Convoqué par le procureur sans en connaître la raison, Sinzi perçut le danger qui pesait sur lui et, en amateur de films avec Chuck Norris, se dit « qu’il était temps d’imiter [s]on idole » (p. 79). Et de narrer le « film » qui se déroula alors dans son esprit : « j’allais tuer le procureur à mains nues » et semer ainsi la panique au parquet pour se donner une chance de fuir (p. 79). Profitant d’un moment d’absence du procureur, il découvrit sur son bureau une lettre d’un professeur de l’université le dénonçant comme prétendument membre du FPR. Sur le point de mettre son plan à exécution, Sinzi fut sauvé in extremis par une femme ayant mobilisé les parents d’élèves des écoles belge et française où il enseignait le karaté, parmi lesquels « des Blancs et des Rwandais haut placés » qui improvisèrent une manifestation devant le bâtiment du parquet (p. 81). Un deus ex machina rappelant, là encore, les ressorts d’un film d’action.
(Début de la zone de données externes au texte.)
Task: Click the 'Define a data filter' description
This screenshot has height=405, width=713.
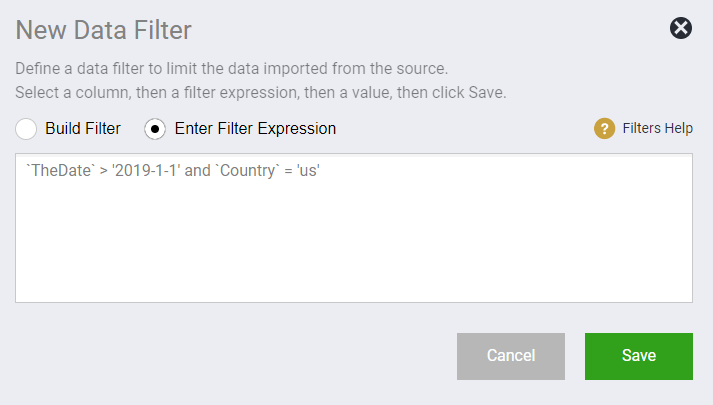Action: [231, 69]
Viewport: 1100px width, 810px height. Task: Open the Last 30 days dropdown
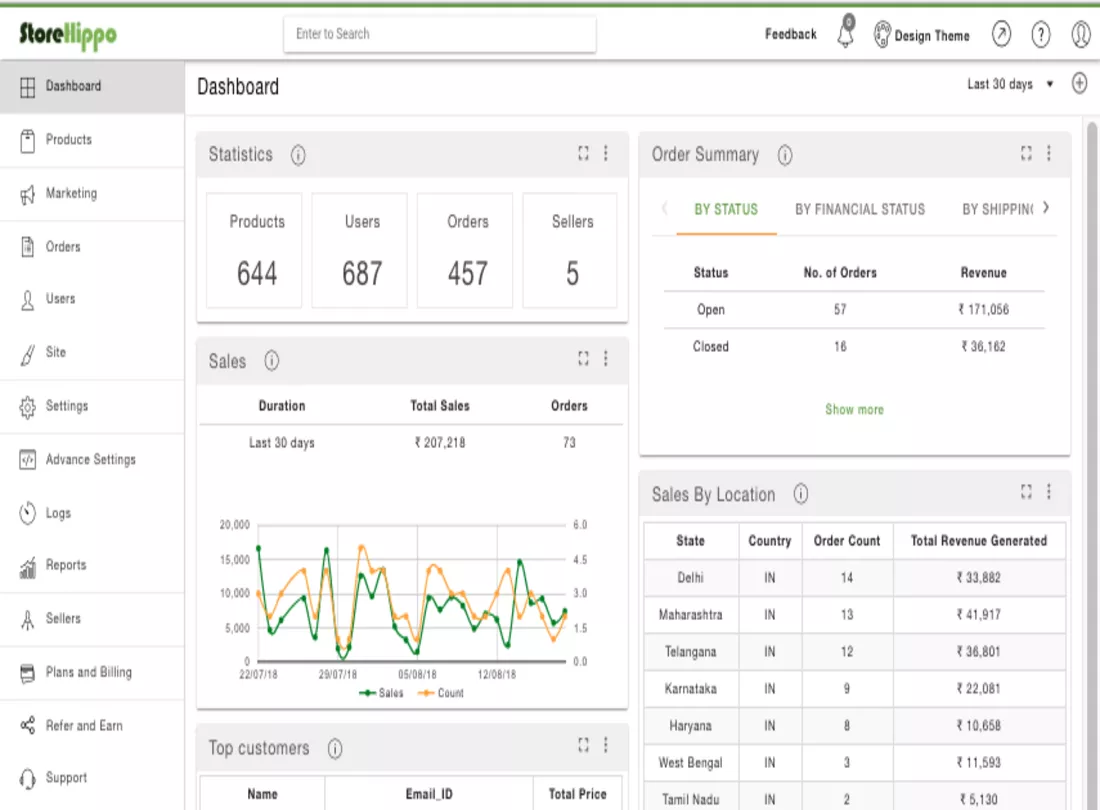1010,84
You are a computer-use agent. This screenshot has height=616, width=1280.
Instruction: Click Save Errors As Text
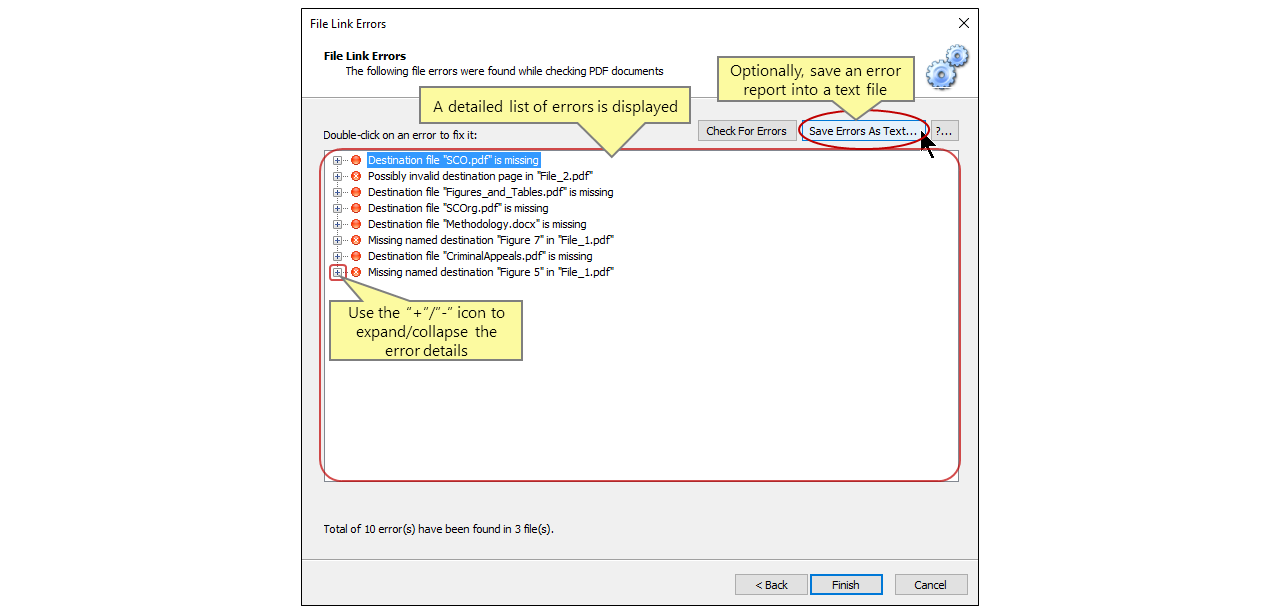pyautogui.click(x=862, y=130)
Plus tard, Sinzi raconte un second « film », qu’il ne réalisa finalement pas davantage que le premier. Quand commencèrent les tueries consécutives à l’assassinat du président Juvénal Habyarimana en 1994, il tenta dans un premier temps de fuir en pick-up vers son village avec d’autres personnes, dont un Hutu nommé Jonathan. Lorsque le véhicule fut arrêté à une barrière et que ses occupants s’attendaient à être envoyés vers le camp de Ngoma, il s’imagina attaquer les gendarmes… avant que Jonathan ne corrompe un militaire avec de l’argent retiré le matin même (pp. 108-111).
Mais le karaté se montra utile dans d’autres circonstances.
Résister à la « solution finale rwandaise »
« Qu’est-ce que vous faites ici ? Pourquoi n’avez-vous pas fui vers le Burundi ? » (p. 112), s’écria le père de Sinzi lorsque, six jours après le début des massacres, son fils revint au village de Nyagisenyi. Rappelant ainsi la spatialisation et les temporalités différenciées du génocide des Tutsi, précédemment mises en évidence dans l’imposante étude Aucun témoin ne doit survivre. Les massacres n’ont pas commencé partout au même moment ni avec la même intensité, aussi le retour de Sinzi s’insère-t-il dans un vaste déplacement de Tutsi d’une région à l’autre. En particulier, la « région la plus violente du pays », où « le génocide avait commencé dès le 6 avril au soir » (p. 112), est celle de Gikongoro, de l’autre côté de la rivière Mwogo. Trente-cinq ans plus tôt, pendant les massacres de l’année 1959, le père de Tharcisse avait organisé, autour de cette rivière, un « groupe de défense réunissant tous les hommes du village, Hutu et Tutsi », qui avaient ainsi « transformé les volontés d’épuration ethnique en guerre de territoire, leur région contre la nôtre » (p. 114). De massacres unilatéraux, les événements s’étaient transformés en affrontements armés.
Alison Des Forges et al., Aucun témoin ne doit survivre : le génocide au Rwanda, Paris, Karthala, 2004, 931 p.
C’est donc inspiré par l’exemple paternel que Tharcisse se décida à résister physiquement aux tueurs. La narration de cette résistance – qui doit beaucoup aux capacités martiales de Sinzi –, à travers deux épisodes distincts, est l’originalité majeure de Combattre.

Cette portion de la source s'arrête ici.